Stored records

::::

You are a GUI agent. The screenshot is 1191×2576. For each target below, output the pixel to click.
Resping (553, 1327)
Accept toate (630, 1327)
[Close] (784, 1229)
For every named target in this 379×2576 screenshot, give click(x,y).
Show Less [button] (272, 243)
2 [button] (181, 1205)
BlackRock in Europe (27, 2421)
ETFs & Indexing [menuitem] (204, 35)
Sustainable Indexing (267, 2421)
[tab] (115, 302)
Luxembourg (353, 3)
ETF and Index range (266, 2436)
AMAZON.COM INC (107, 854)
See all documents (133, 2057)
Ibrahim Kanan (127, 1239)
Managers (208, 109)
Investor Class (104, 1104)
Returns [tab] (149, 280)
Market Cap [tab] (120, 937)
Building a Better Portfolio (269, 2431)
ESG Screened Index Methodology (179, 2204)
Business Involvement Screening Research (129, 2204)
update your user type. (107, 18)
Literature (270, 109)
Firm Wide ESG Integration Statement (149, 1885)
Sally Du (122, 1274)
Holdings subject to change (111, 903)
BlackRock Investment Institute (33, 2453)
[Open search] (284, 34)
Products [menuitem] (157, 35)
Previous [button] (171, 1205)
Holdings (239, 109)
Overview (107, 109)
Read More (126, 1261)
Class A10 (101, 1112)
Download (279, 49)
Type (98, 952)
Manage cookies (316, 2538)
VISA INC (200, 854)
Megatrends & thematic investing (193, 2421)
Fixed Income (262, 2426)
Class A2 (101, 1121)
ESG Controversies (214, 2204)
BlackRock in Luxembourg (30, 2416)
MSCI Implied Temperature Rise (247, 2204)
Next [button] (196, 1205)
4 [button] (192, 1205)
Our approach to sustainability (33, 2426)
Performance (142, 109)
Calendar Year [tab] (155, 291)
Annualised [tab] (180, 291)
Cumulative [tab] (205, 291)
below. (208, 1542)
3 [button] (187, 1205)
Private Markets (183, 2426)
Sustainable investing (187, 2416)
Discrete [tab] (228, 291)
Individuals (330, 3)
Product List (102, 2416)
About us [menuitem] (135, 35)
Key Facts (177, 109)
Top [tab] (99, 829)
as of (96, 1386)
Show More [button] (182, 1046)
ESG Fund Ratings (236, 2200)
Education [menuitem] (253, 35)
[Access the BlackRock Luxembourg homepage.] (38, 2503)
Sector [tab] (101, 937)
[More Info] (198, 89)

::::

Task goal: Repeat each record word for word. Do not leave any out.

Solved problem:
You are a GUI agent. The screenshot is 1191×2576. For each target below, output the pixel to click.
Resping (553, 1327)
Accept toate (630, 1327)
[Close] (784, 1229)
For every named target in this 379×2576 screenshot, give click(x,y).
Show Less [button] (272, 243)
2 [button] (181, 1205)
BlackRock in Europe (27, 2421)
ETFs & Indexing [menuitem] (204, 35)
Sustainable Indexing (267, 2421)
[tab] (115, 302)
Luxembourg (353, 3)
ETF and Index range (266, 2436)
AMAZON.COM INC (107, 854)
See all documents (133, 2057)
Ibrahim Kanan (127, 1239)
Managers (208, 109)
Investor Class (104, 1104)
Returns [tab] (149, 280)
Market Cap [tab] (120, 937)
Building a Better Portfolio (269, 2431)
ESG Screened Index Methodology (179, 2204)
Business Involvement Screening Research (129, 2204)
update your user type. (107, 18)
Literature (270, 109)
Firm Wide ESG Integration Statement (149, 1885)
Sally Du (122, 1274)
Holdings subject to change (111, 903)
BlackRock Investment Institute (33, 2453)
[Open search] (284, 34)
Products [menuitem] (157, 35)
Previous [button] (171, 1205)
Holdings (239, 109)
Overview (107, 109)
Read More (126, 1261)
Class A10 (101, 1112)
Download (279, 49)
Type (98, 952)
Manage cookies (316, 2538)
VISA INC (200, 854)
Megatrends & thematic investing (193, 2421)
Fixed Income (262, 2426)
Class A2 (101, 1121)
ESG Controversies (214, 2204)
BlackRock in Luxembourg (30, 2416)
MSCI Implied Temperature Rise (247, 2204)
Next [button] (196, 1205)
4 [button] (192, 1205)
Our approach to sustainability (33, 2426)
Performance (142, 109)
Calendar Year [tab] (155, 291)
Annualised [tab] (180, 291)
Cumulative [tab] (205, 291)
below. (208, 1542)
3 [button] (187, 1205)
Private Markets (183, 2426)
Sustainable investing (187, 2416)
Discrete [tab] (228, 291)
Individuals (330, 3)
Product List (102, 2416)
About us [menuitem] (135, 35)
Key Facts (177, 109)
Top [tab] (99, 829)
as of (96, 1386)
Show More [button] (182, 1046)
ESG Fund Ratings (236, 2200)
Education [menuitem] (253, 35)
[Access the BlackRock Luxembourg homepage.] (38, 2503)
Sector [tab] (101, 937)
[More Info] (198, 89)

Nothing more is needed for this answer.